### Provided material
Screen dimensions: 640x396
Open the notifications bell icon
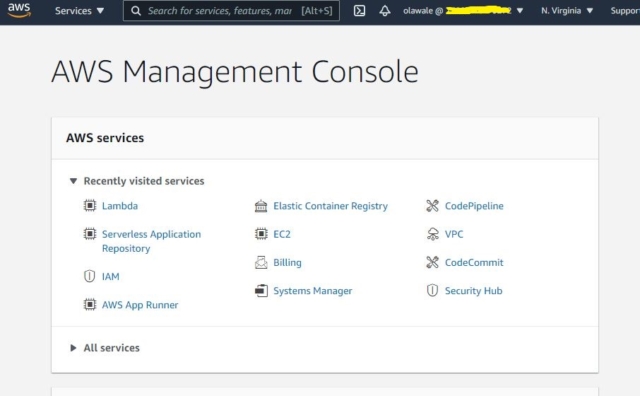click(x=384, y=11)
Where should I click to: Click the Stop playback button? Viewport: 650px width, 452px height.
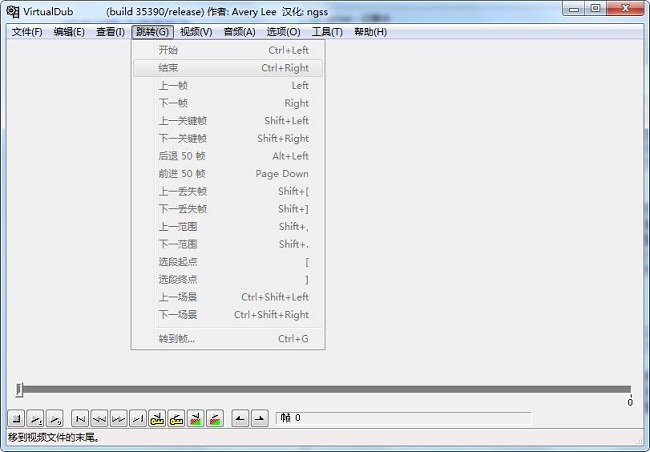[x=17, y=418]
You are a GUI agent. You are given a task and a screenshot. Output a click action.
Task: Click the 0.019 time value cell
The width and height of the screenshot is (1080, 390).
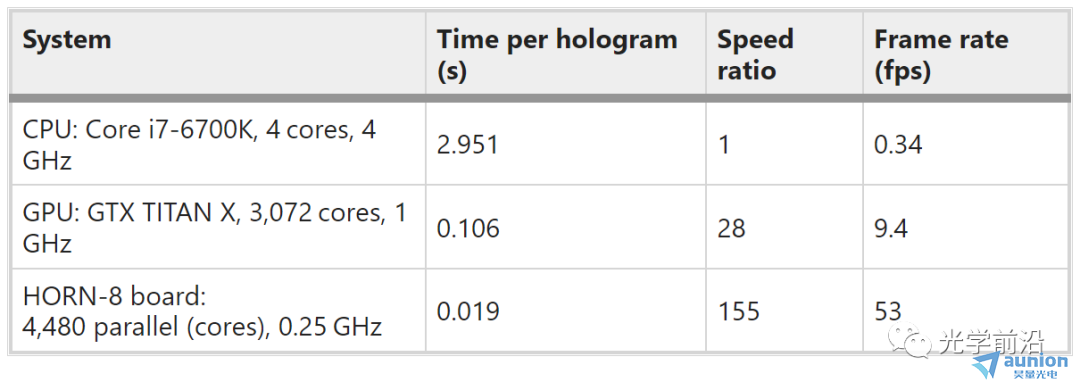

==

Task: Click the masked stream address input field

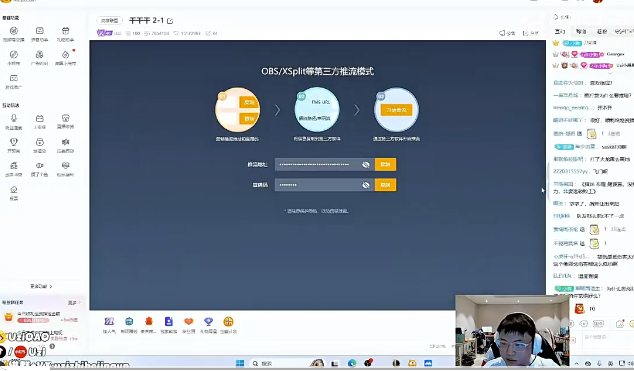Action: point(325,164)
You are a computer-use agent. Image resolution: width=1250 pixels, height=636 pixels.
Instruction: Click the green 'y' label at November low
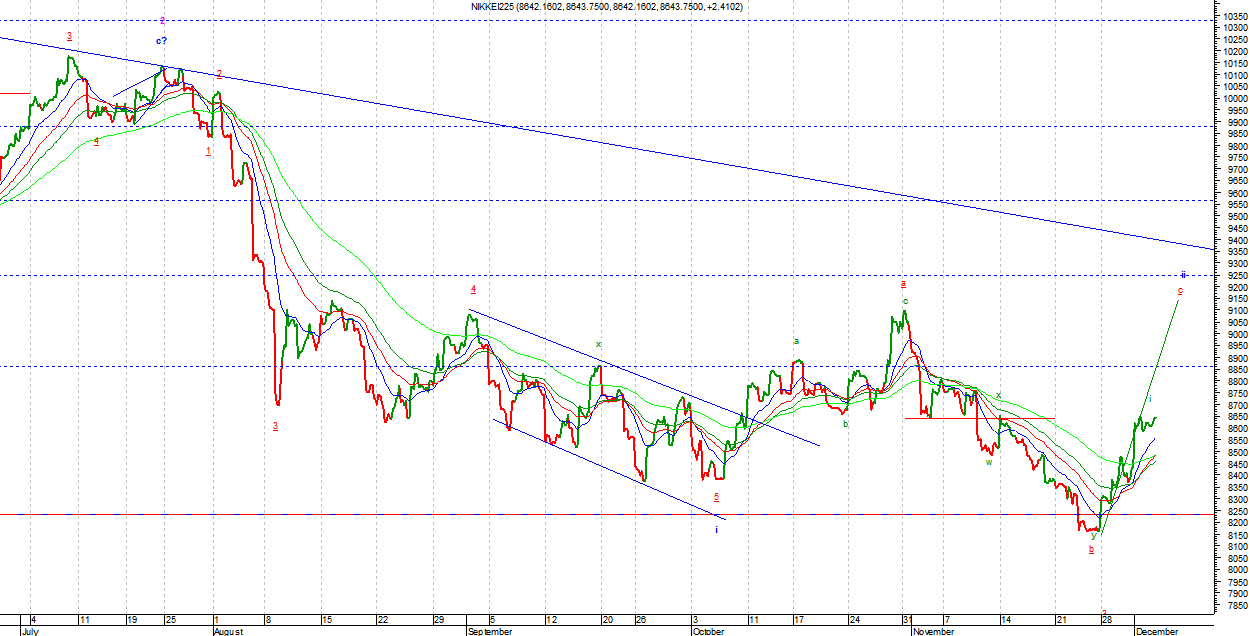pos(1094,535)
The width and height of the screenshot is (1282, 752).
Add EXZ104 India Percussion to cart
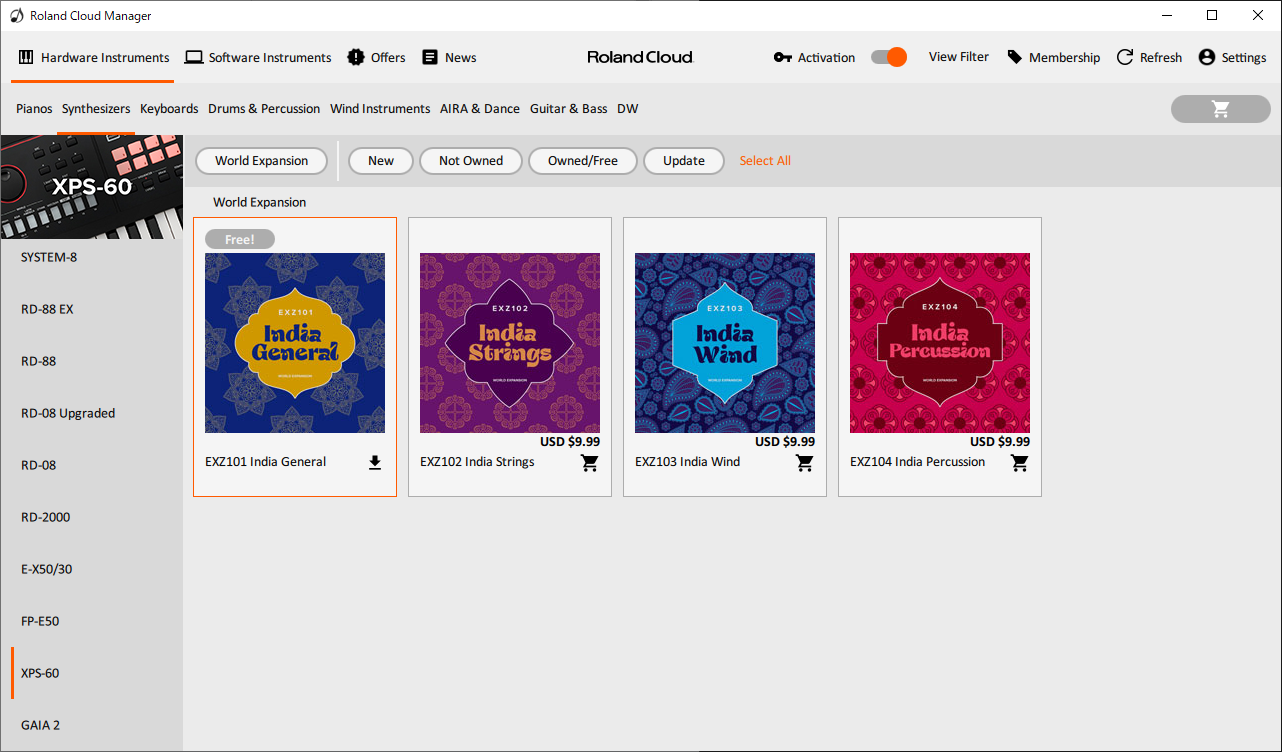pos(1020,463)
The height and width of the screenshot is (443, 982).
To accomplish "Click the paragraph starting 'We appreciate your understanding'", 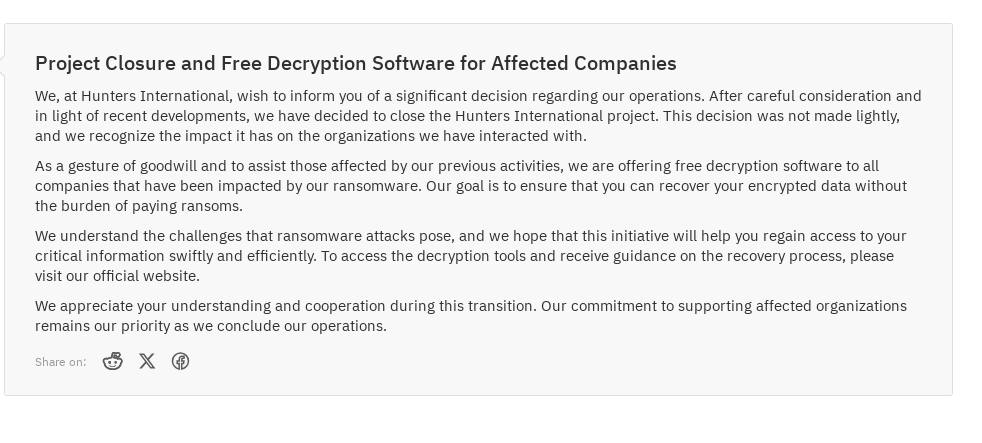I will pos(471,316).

...

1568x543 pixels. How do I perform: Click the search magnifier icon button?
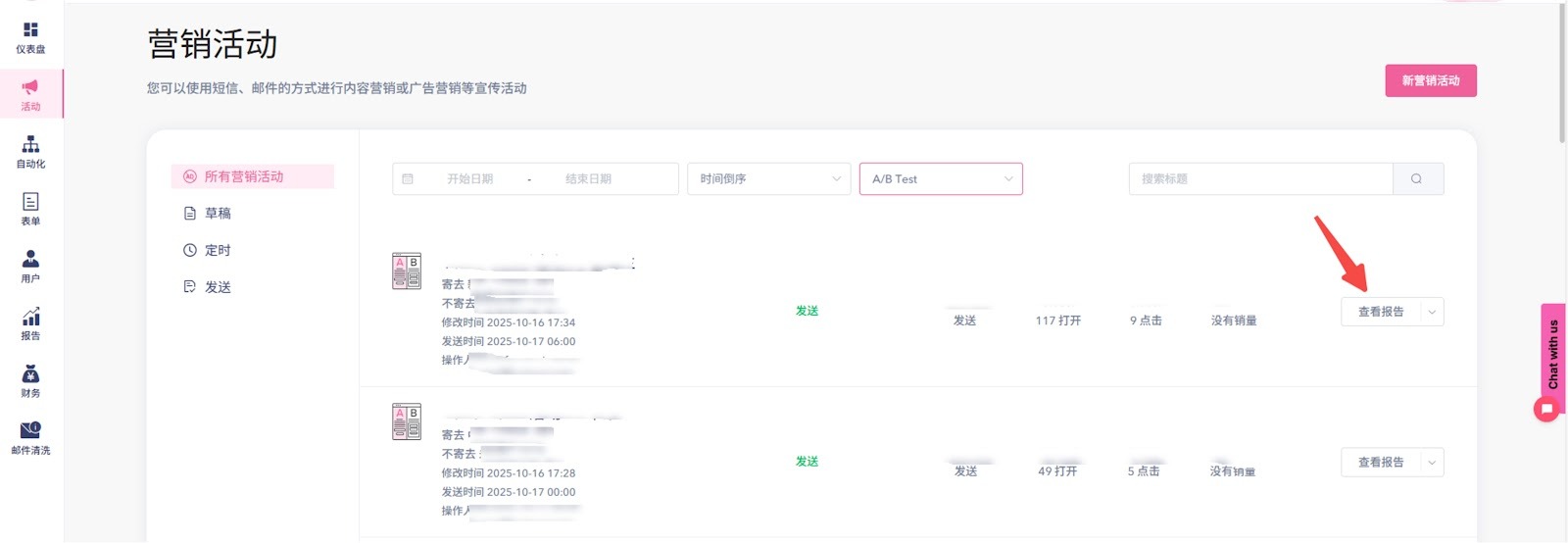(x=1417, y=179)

### Exercise instructions
In the entries above, find the line that contains "Screen dimensions: 640x396" and the line that contains "The width and height of the screenshot is (1080, 390).". Reproduce exactly those two lines and every line between them, but not the pictures.

### Solved exercise
Screen dimensions: 640x396
Open the notifications bell icon
click(x=384, y=11)
Where should I click to: Click the Stop playback button? Viewport: 650px width, 452px height.
[x=17, y=418]
You are a GUI agent. You are given a task and a screenshot. Output a click action.
Task: Click the 0.019 time value cell
The width and height of the screenshot is (1080, 390).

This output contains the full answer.